К дому Гермеса я добирался кружным путем и оказался на месте после полудня. Темный подъезд наполнял запах жарящейся рыбы, откуда-то из глубины здания доносился детский плач. Когда я вошел, свернувшаяся в углу шелудивая собака важно подняла голову и безучастно посмотрела на меня. Затем с чувством выполненного долга сторожа снова растянулась на полу.
Я посмотрел на список жильцов. Фамилия Хемидес была выведена золотыми буквами рядом со словами «Квартира в пентхаусе». Записка от руки на арабском сообщала, что лифт не работает. Пришлось тащиться по лестнице пешком.
С крыши открывался великолепный вид. Прямо передо мной в окружении двух сфинксов, пронзая небо, возвышался столп Помпея. Колонна из красного мрамора была возведена в 300 году в память римского императора Диоклетиана, спасшего город от голода. Столп представлял собой великолепное зрелище, а за ним до самого Средиземного моря простиралась Александрия. Я осмотрел садик на крыше. Верхний этаж пентхауса занимала небольшая терраса с плетеной кушеткой, стульями и множеством подушек.
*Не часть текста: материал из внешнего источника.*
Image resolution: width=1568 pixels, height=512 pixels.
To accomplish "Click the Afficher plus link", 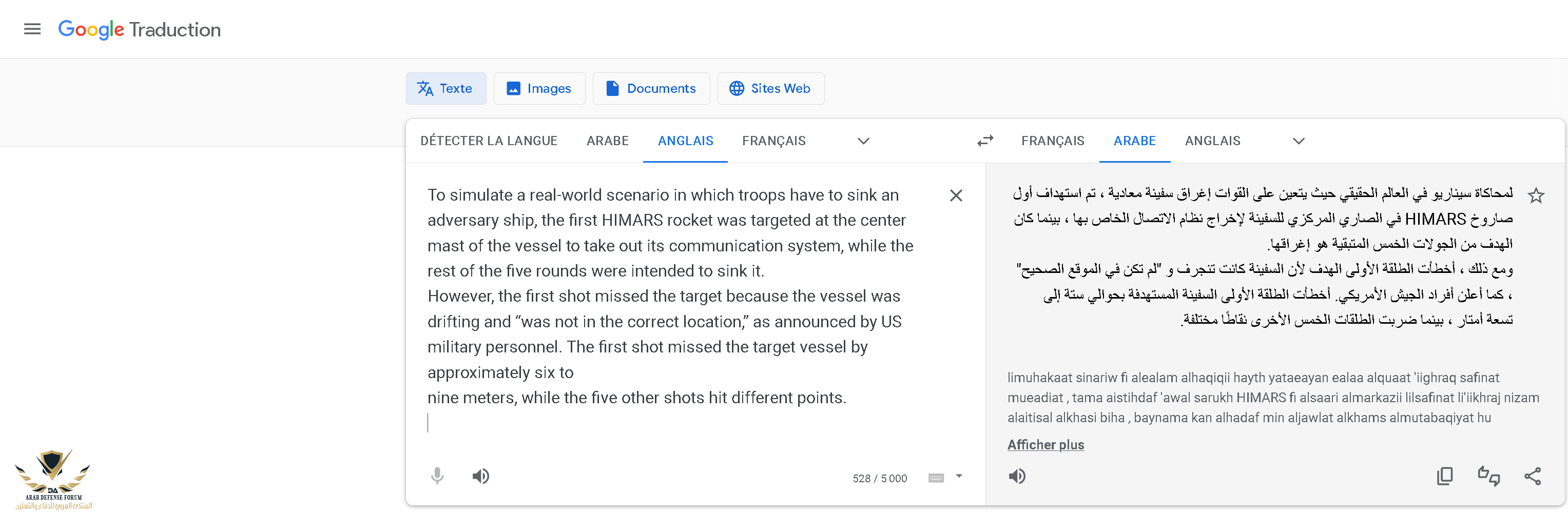I will 1045,444.
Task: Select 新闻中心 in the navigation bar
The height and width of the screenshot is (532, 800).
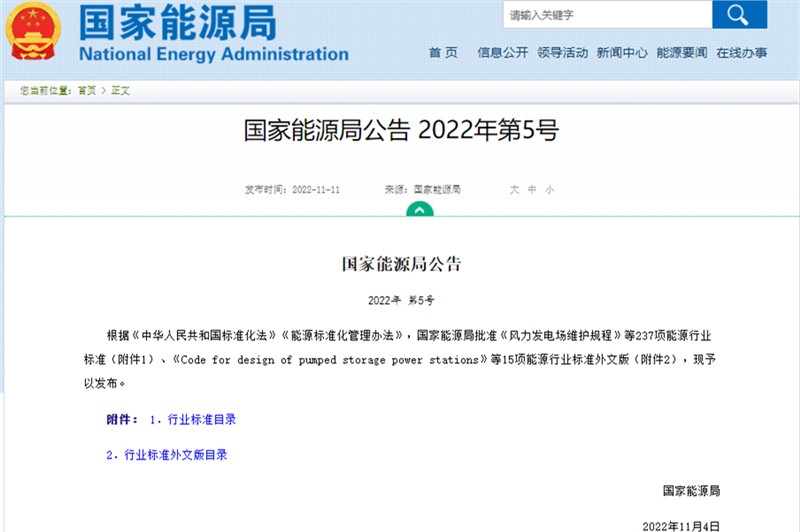Action: pyautogui.click(x=622, y=53)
Все это скрывалось в тени росшего в огромных глиняных горшках винограда. Качавшаяся между плетями медная музыкальная подвеска казалась необычным плодом, и ее атональное теньканье сопровождалось напевами Зигги Стардаста Дэвида Боуи. Это было странное сочетание. Я устало опустился на кушетку, не в силах забыть человека, ехавшего в машине с Омаром. Неужели совпадение? Не может быть! Но кто он такой и на кого работает? На египетское правительство, решившее беречь свои древности? Нет, тут что-то бесконечно более зловещее. Даже сейчас, находясь в безопасной квартире, я не мог стряхнуть гнетущее ощущение беды. Нет, для меня Александрия — гиблое место.
Впустивший меня мальчик, которого я посчитал скорее за компаньона Гермеса, чем за слугу, поставил передо мной на низкий столик чайник с мятным чаем, стеклянный стакан и начал разливать. Он был одет в сари, в ушах изогнутые дугой золотые серьги глаза подведены, губы в багряной помаде. На вид ему было лет тринадцать, и двигался он удивительно женственно. Классический пример катамита, подумал я. Здешняя традиция, уходящая в глубину веков. На ломаном английском с сильным американским акцептом, приобретенным явно в результате просмотра фильмов с черного рынка, он объяснил, что Гермес совершает ежедневную прогулку и вернется к трем. Слова сопровождались шквалом фривольных жестов.